▸ **WHAT THE TASK ASKS**
From the entries below, copy every line that has the word "partnerje".

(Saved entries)

######

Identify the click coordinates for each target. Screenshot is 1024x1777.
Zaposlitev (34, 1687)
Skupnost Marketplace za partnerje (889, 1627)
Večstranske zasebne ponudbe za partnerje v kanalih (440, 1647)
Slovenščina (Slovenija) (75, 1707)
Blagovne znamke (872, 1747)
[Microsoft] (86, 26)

######

▸ **OUTPUT OF THE TASK**
Skupnost Marketplace za partnerje (889, 1627)
Večstranske zasebne ponudbe za partnerje v kanalih (440, 1647)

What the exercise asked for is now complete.